Most likely, the port you set for µTorrent is not forwarded. If µTorrent is displaying , then this is the case. There is also the possibility that the torrent is simply slow, especially those with small swarms (low numbers of seeders/peers). It is also possible that your firewall is blocking connections for µTorrent. Make sure you set an exception for incoming and outgoing connections for µTorrent in your firewall’s configuration! If you block ICMPs with your firewall (Windows Firewall blocks them by default), you should allow “Destination Unreachable” to aid the proper functioning of DHT (it works anyway though).
If everything is set up fine, you will see in the status bar (to the left of DHT:) after you start a torrent and get an incoming connection.
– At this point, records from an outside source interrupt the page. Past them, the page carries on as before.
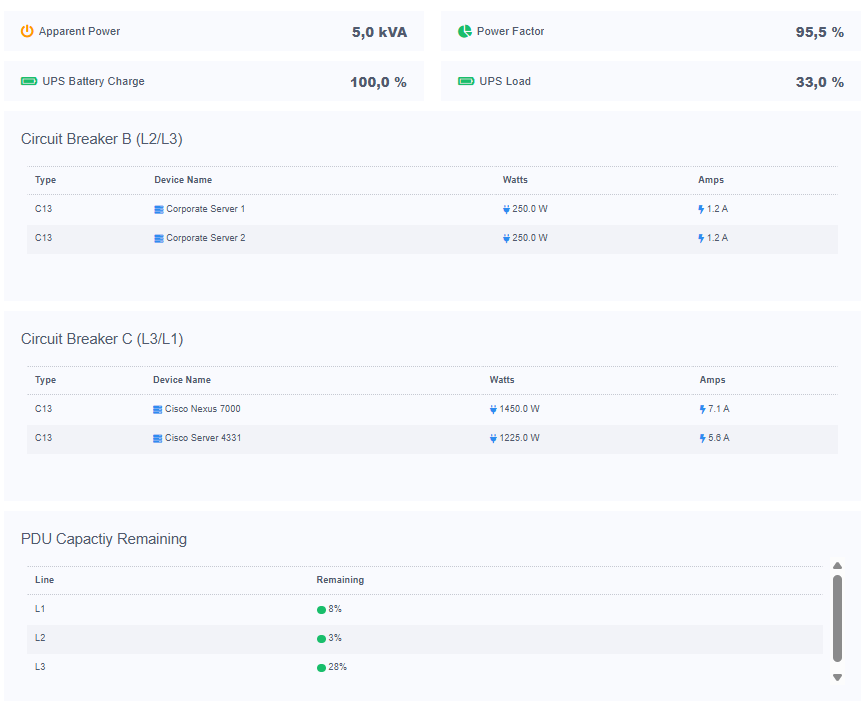Click the Amps header in Circuit Breaker B
The height and width of the screenshot is (724, 868).
click(710, 180)
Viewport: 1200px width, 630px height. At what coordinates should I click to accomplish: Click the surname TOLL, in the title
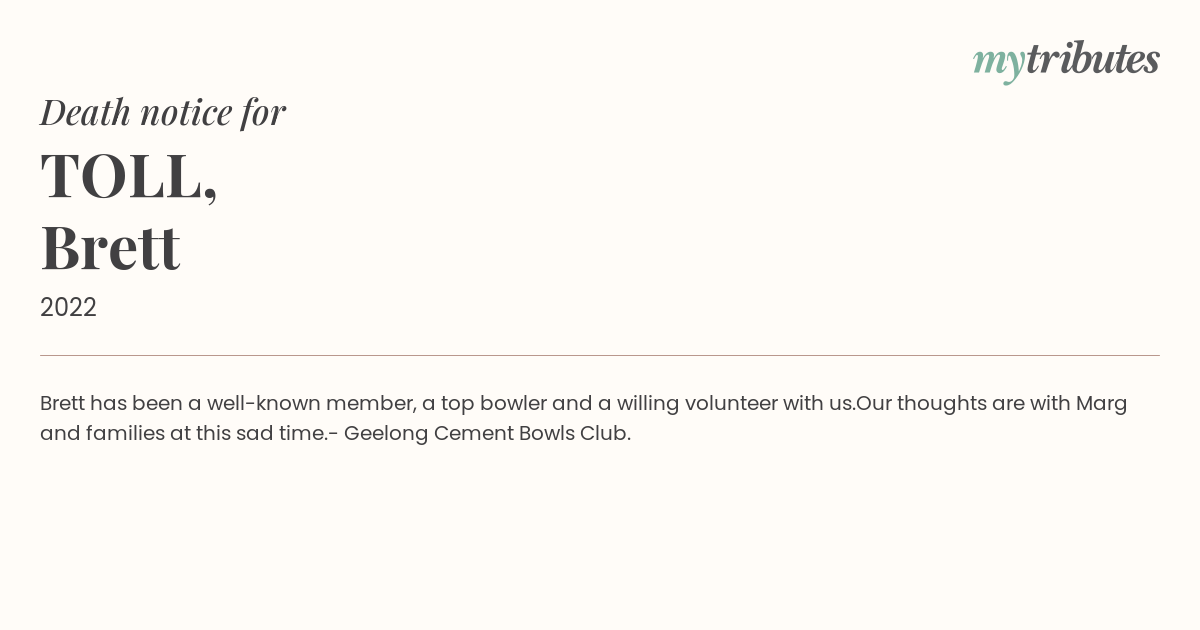pyautogui.click(x=129, y=176)
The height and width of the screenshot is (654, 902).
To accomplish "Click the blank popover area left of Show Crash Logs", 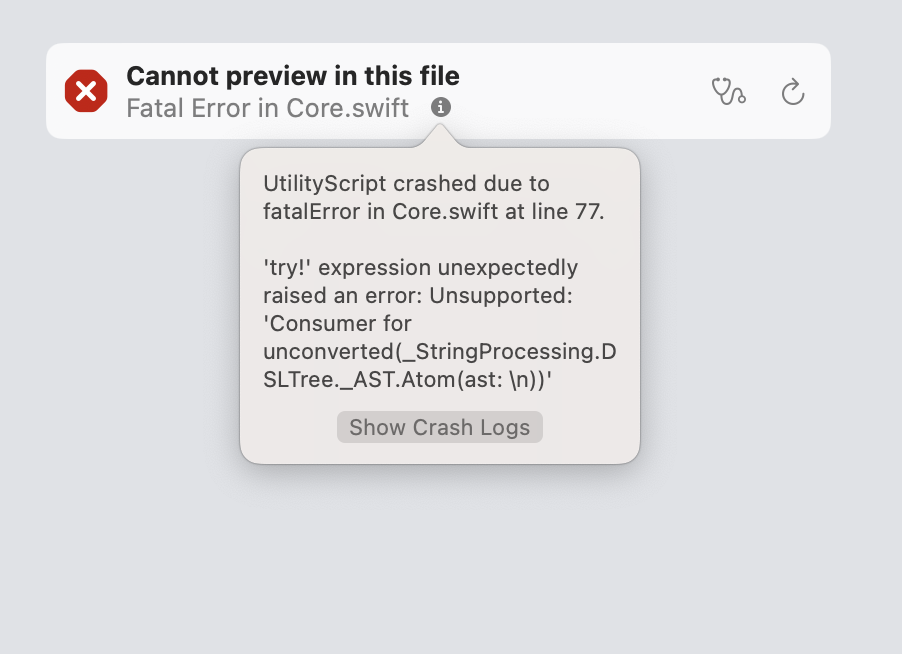I will click(x=288, y=428).
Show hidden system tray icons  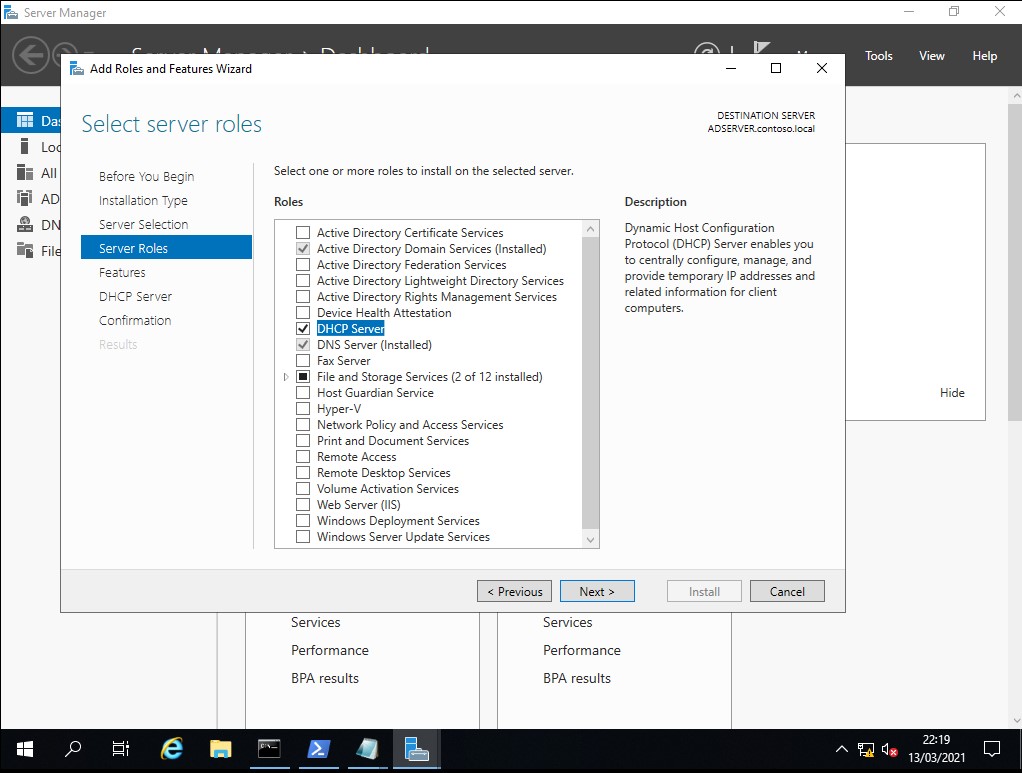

If it stays yellow, try a torrent with many peers to make sure there’s enough peers in the swarm to guarantee you getting an incoming connection.

• User comment in a forum :

Allow all outgoing ports for TCP and UDP incoming on the port you specified.
The only ICMP you need to allow is Outgoing destination unreachable.

But there is several options available as unreachable… Which one to choose? Is this port unreachable or Net / Host / Protocol unreachable?

Check the latest screenshot from my network configuration and correct me please! TY

http://img139.imageshack.us/img139/9653/comodoconfig061125cy4.png

I don’t use uTorrent, but I’ve heard that turning OFF UPnP in uTorrent solves some issues.
The first rule about port 80 shouldn’t be necessary, since it’s the common web port.
You should set them to just IN, because you have rule 8 that allow all out.
Add a rule before 9 that allow all ICMP. Just to see if it works better.
IGMP is multicast. If you stream audio/video on your network.

In application monitor, have you tried to “allow all activites” for Skype/uTorrent, and checked the boxes “skip advanced sec…” and “allow invisible …”?